To the best of anyone's knowledge, SPEWS' approach is this:
1) Set up spamtrap addresses, seed them on Web and USENET
2) Receive spam: complain to ISP.
a) If spam stops, stop.
a) If spam continues, blacklist.
3) If spam still continues, expand blacklist by stages until the entire ISP is blocked.
4) Keep blacklist in place until
a) the ISP notices its problem and stops the spam
b) the ISP goes out of business
c) the Universe undergoes a heat death
Note that this is a LOT better than the alternative, where every mail admin runs his own blacklist. Such lists are virtually impossible to get out of, because nobody has the time to check for removals. I believe that a great deal of what was once AGIS IP space is still blocked at many sites, and that block is a 4c 'heat death' type.
Real Daleks don't climb stairs - they level the building.
> Nonsense. Spam is unsolicited bulk email.
Well, it's both (usually). It's unsolicited bulk email that is hawking garbage.
But the fact that it's commercial speech undercuts the idiotic First Amendment arguments that spammers make when they send email that's trying to sell stuff. Many of the laws attempting to shut it down hinge on its commercial speech aspect.

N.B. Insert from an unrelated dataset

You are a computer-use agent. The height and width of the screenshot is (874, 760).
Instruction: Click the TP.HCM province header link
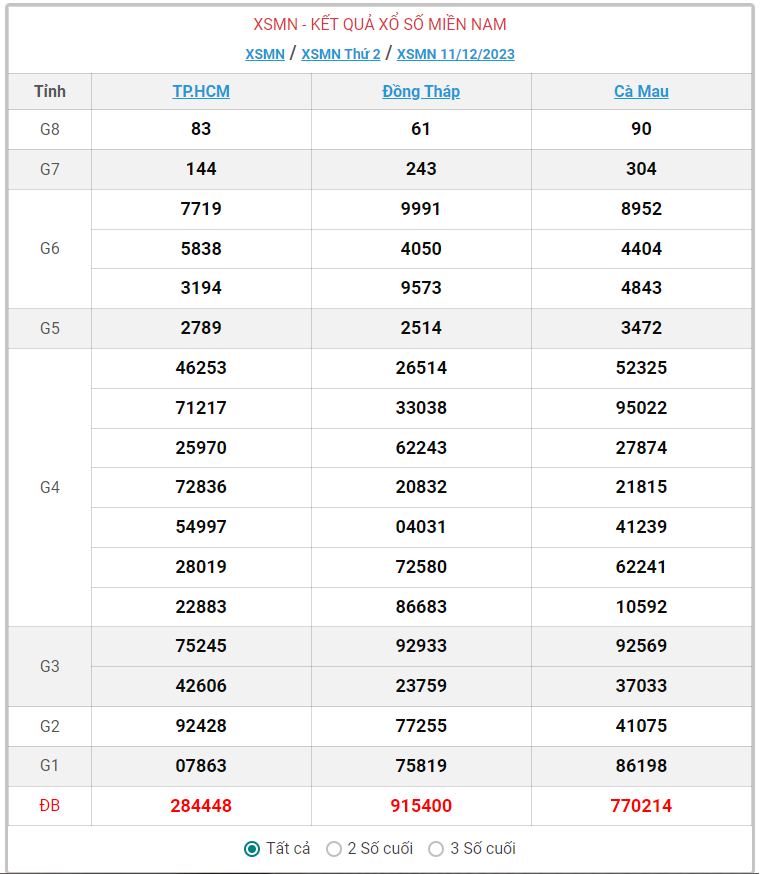click(x=201, y=91)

Non-commercial spam is still rare. Although I've seen it too. I even got a spam once from someone who was complaining about spam. It was so weird I kept it:This is probably just someone collecting email addresses, but in itself it's not commercial speech and spam like it wouldn't be affected by some of the laws that are floating around in state legislatures and Congress. I wonder how many email addresses they got for their "petition".
Regardless, the KKK idiot isn't worth your time, or mine, and I'd recommend ignoring him.
I suspect you may be right.
I've noticed this also. However, the nice thing about baysian filters is that they adapt along with the spammers. As spammers adopt new mispellings, the filter adapts to the new statistical model. Furthermore spammers can't do much about the features that result in a high ham score.
Thing is, I'm not interfering with the spammer's free speech at all. They're still free to say whatever they want. What I'm doing by using a spamblock is the equivalent of declining to go listen to their speech. What the spammers are yelling about isn't that people are trying to stifle their speech via spamblocks, but that when they do speak it's to an empty hall because nobody wants to hear what the spammers want to talk about.
I'm sorry, but the right to free speech doesn't include the right to require me to listen.